WHAT THIS TASK INVOLVES:
Rewrite the part of the data that opens with the line containing "Check the 'most'" and closes with the line containing "Action: pyautogui.click(x=209, y=531)", requests included, offsetting every coordinate in the answers by adding 99. Output only those lines.

(Target pointing data)
* Start *

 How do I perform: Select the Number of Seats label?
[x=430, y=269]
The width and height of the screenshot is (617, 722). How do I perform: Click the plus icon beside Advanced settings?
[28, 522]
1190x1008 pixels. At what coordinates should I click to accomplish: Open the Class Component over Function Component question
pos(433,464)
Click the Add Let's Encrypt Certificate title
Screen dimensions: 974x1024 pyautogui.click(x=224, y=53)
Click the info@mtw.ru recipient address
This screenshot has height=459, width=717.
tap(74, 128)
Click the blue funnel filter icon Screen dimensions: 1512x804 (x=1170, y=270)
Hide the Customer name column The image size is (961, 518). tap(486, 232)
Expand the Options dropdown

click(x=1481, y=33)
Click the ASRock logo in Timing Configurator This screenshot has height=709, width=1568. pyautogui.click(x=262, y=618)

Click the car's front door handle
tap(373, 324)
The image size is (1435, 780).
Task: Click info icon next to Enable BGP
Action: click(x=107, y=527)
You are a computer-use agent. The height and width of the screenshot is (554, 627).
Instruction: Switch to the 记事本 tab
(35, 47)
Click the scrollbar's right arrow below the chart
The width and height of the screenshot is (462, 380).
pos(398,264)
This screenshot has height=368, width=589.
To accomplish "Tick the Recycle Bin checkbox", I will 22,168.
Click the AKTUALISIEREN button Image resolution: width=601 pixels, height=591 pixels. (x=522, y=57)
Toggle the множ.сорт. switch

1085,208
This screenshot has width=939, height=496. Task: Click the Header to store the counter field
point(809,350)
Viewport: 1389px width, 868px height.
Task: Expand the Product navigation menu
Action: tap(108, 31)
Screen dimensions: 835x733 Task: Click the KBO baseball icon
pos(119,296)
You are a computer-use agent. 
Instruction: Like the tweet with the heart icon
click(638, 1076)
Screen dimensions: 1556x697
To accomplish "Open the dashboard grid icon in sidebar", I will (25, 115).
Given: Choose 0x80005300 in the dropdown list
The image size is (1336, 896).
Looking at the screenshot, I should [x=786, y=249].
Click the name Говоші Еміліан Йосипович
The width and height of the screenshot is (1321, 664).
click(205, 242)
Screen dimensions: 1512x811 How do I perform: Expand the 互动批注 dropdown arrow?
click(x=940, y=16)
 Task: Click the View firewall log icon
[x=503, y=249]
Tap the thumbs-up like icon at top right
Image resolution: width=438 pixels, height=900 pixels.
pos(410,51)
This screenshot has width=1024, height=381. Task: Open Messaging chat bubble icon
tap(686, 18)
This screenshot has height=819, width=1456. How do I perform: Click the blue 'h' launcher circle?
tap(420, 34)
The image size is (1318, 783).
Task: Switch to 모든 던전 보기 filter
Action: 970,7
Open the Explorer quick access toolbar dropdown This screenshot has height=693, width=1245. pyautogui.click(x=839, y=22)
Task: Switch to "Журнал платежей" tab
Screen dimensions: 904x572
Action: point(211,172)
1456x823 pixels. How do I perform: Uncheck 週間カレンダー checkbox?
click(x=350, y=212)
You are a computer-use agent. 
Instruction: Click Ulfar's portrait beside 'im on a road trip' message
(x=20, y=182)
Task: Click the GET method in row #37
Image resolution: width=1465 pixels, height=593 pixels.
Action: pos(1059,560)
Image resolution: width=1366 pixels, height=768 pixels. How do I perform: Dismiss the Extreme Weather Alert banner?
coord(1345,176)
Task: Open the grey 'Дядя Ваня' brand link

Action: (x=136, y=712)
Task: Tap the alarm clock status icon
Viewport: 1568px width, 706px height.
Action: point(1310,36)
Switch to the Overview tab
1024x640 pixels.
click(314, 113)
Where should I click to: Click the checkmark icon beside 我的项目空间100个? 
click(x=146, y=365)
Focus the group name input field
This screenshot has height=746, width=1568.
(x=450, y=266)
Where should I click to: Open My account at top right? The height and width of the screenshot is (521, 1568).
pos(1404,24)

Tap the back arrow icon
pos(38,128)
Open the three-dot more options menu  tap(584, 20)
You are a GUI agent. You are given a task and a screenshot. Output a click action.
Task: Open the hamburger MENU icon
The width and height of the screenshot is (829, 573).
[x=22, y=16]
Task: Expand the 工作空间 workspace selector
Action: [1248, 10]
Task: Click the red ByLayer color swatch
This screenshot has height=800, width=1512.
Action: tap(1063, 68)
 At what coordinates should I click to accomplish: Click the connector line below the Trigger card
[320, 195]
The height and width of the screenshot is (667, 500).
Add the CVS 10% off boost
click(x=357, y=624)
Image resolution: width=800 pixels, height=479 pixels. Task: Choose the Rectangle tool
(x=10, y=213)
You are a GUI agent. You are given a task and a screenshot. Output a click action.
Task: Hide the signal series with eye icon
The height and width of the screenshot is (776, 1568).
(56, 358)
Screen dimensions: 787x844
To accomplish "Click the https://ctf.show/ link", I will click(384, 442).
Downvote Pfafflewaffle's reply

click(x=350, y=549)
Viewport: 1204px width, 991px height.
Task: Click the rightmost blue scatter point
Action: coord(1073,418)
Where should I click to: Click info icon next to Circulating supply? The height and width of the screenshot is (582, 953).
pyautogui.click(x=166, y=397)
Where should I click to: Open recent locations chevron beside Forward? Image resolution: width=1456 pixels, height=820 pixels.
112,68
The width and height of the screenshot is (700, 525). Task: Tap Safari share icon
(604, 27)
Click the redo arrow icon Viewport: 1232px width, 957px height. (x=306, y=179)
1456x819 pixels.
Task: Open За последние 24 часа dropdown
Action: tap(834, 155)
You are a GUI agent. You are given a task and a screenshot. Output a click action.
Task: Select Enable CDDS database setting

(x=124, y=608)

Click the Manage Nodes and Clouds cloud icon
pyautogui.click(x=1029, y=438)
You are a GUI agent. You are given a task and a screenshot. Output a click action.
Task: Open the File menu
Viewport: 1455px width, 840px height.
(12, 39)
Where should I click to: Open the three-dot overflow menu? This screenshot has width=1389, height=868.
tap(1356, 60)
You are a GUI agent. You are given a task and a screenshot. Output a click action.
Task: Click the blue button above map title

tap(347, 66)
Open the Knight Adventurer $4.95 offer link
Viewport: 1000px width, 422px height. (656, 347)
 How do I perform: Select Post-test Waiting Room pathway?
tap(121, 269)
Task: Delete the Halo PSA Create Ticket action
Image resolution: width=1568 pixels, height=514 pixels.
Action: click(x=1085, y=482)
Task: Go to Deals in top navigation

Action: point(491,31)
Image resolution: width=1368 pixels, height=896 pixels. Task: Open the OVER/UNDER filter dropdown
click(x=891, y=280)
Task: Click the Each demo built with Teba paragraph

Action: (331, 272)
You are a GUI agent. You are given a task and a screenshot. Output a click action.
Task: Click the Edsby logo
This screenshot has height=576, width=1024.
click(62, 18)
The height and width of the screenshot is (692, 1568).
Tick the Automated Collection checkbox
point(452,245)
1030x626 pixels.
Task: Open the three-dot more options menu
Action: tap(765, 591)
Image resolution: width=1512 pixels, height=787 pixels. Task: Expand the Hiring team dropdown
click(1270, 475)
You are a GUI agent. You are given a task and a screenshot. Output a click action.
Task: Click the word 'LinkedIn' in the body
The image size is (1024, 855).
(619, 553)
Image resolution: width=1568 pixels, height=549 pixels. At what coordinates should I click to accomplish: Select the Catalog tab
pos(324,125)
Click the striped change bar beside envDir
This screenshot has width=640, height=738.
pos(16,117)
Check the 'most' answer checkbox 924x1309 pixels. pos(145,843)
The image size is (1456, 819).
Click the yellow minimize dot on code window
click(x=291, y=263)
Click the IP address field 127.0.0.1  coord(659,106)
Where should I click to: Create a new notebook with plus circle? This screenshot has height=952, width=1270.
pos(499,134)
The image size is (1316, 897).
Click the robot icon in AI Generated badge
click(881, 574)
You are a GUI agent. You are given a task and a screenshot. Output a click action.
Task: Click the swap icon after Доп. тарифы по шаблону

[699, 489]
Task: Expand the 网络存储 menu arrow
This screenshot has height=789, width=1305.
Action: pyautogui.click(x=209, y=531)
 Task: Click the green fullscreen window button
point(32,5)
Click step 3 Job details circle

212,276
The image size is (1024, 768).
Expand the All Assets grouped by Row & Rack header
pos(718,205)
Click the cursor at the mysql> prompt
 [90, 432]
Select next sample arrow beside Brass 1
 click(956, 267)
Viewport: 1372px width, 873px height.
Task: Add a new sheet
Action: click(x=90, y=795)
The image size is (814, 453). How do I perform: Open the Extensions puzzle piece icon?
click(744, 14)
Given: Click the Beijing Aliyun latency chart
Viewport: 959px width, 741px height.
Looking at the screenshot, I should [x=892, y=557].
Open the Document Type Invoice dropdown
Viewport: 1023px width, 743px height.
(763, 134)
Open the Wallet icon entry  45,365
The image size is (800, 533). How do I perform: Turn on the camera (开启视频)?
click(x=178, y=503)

* End *

RESPONSE TO THE EXERCISE:
Check the 'most' answer checkbox 924x1309 pixels. pos(244,942)
The image size is (1456, 819).
Click the yellow minimize dot on code window
click(x=390, y=362)
Click the IP address field 127.0.0.1  coord(758,205)
Where should I click to: Create a new notebook with plus circle? This screenshot has height=952, width=1270.
pos(598,233)
The image size is (1316, 897).
Click the robot icon in AI Generated badge
click(980, 673)
You are a GUI agent. You are given a task and a screenshot. Output a click action.
Task: Click the swap icon after Доп. тарифы по шаблону

[798, 588]
Task: Expand the 网络存储 menu arrow
This screenshot has height=789, width=1305.
Action: pyautogui.click(x=308, y=630)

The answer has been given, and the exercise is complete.